Keep only the lines of the listing that include the word "will", and copy them.

- - - - - - -

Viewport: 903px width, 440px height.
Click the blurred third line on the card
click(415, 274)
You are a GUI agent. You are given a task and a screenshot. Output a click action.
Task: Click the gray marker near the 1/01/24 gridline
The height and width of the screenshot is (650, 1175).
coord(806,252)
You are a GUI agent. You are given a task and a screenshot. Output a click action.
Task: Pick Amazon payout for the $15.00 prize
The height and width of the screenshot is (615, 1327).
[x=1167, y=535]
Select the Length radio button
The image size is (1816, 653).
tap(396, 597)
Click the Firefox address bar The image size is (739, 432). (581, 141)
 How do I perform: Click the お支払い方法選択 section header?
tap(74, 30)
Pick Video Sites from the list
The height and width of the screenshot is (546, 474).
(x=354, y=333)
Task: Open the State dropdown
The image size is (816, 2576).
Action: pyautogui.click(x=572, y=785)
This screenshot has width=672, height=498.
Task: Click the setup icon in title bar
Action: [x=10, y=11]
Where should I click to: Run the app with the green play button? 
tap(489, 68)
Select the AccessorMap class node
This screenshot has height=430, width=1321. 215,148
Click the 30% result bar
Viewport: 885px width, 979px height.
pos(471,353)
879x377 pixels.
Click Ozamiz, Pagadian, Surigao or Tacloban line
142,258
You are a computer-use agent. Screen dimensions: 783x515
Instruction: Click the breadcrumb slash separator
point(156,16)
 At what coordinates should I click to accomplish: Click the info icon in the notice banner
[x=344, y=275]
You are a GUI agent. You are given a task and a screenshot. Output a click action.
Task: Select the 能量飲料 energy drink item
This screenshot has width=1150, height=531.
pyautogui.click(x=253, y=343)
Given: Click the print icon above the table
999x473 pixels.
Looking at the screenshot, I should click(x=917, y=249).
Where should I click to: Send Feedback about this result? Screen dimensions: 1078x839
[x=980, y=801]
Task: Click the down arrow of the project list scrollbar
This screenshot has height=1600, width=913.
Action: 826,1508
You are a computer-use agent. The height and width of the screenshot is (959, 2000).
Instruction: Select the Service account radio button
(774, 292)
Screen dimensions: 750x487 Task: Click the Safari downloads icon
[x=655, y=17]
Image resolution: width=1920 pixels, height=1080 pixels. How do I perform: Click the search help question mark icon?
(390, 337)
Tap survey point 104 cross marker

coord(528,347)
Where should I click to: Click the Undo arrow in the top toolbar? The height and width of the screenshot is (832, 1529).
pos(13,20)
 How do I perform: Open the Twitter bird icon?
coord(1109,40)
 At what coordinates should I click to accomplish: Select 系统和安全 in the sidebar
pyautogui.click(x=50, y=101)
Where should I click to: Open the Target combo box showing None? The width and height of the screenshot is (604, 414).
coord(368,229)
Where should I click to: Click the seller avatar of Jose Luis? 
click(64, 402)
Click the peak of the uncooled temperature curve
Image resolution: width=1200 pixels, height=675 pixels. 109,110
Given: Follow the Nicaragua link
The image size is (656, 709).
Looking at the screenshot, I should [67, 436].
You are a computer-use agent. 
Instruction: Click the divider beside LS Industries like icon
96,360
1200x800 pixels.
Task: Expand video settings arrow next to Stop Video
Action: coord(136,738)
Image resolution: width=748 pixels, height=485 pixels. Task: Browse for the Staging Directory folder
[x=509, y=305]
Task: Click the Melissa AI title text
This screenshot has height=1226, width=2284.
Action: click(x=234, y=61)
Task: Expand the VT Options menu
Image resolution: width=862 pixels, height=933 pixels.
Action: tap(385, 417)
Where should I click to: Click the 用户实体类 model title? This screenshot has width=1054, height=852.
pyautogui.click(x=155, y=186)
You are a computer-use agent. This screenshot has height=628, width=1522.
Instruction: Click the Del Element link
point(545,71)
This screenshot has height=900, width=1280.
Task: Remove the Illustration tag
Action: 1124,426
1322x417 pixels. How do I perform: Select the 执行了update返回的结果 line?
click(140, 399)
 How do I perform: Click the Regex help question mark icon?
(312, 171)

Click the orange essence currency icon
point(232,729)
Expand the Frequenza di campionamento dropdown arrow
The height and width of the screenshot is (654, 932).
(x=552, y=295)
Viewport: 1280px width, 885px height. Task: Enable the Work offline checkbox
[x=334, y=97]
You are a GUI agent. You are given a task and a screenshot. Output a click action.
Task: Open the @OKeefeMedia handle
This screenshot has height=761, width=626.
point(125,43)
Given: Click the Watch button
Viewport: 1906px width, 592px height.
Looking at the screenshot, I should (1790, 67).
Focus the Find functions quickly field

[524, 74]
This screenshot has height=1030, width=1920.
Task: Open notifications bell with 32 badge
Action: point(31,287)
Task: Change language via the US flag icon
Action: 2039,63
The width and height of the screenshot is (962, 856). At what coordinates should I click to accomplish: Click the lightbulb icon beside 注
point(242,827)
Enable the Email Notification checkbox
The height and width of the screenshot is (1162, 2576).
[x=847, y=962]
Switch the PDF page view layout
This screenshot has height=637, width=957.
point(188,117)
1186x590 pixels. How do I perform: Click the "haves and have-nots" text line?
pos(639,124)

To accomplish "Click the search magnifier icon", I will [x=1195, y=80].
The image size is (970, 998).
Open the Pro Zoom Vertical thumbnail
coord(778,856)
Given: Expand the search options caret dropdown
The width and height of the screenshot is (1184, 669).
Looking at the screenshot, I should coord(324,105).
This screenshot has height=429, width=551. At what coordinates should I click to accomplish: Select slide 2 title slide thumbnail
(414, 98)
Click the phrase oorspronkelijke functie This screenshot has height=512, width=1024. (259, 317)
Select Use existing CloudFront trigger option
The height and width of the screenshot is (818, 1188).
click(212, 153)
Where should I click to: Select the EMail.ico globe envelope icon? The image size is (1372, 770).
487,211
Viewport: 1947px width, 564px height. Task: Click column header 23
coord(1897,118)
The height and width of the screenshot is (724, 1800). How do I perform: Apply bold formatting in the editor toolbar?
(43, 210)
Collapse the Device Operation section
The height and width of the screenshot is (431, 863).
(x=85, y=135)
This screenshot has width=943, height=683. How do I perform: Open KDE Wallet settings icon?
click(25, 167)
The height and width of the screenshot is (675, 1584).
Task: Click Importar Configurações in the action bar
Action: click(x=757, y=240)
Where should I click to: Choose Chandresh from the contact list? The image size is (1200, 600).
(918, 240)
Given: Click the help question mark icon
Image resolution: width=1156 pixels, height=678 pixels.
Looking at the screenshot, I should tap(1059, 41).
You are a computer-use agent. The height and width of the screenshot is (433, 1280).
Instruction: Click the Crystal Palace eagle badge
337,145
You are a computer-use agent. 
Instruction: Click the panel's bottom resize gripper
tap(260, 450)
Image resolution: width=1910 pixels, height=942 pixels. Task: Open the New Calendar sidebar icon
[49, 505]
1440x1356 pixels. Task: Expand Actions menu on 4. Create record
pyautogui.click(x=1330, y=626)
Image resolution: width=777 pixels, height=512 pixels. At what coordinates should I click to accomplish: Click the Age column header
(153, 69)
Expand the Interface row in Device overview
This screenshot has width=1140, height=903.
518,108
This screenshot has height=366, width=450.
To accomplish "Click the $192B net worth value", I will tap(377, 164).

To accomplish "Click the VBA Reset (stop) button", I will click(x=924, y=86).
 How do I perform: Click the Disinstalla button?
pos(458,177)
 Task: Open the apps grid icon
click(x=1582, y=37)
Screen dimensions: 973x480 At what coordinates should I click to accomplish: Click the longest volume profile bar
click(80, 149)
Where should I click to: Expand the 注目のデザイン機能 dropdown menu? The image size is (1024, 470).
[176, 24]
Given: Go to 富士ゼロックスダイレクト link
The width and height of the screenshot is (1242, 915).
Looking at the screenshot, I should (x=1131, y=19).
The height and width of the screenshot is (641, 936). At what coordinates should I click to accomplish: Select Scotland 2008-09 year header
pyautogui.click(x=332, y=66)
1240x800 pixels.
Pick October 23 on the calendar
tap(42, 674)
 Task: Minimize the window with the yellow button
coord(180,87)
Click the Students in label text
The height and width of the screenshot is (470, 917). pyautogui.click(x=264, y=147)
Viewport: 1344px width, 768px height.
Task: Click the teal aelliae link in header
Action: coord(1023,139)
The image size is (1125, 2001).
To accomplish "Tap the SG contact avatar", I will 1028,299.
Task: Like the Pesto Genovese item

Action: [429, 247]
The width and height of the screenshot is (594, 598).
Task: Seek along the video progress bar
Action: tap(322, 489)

- - - - - - -

### Your solution
To accomplish "Click the search magnifier icon", I will [x=1195, y=80].
To accomplish "Click the $192B net worth value", I will tap(377, 164).
To accomplish "Click the VBA Reset (stop) button", I will click(x=924, y=86).
To accomplish "Tap the SG contact avatar", I will 1028,299.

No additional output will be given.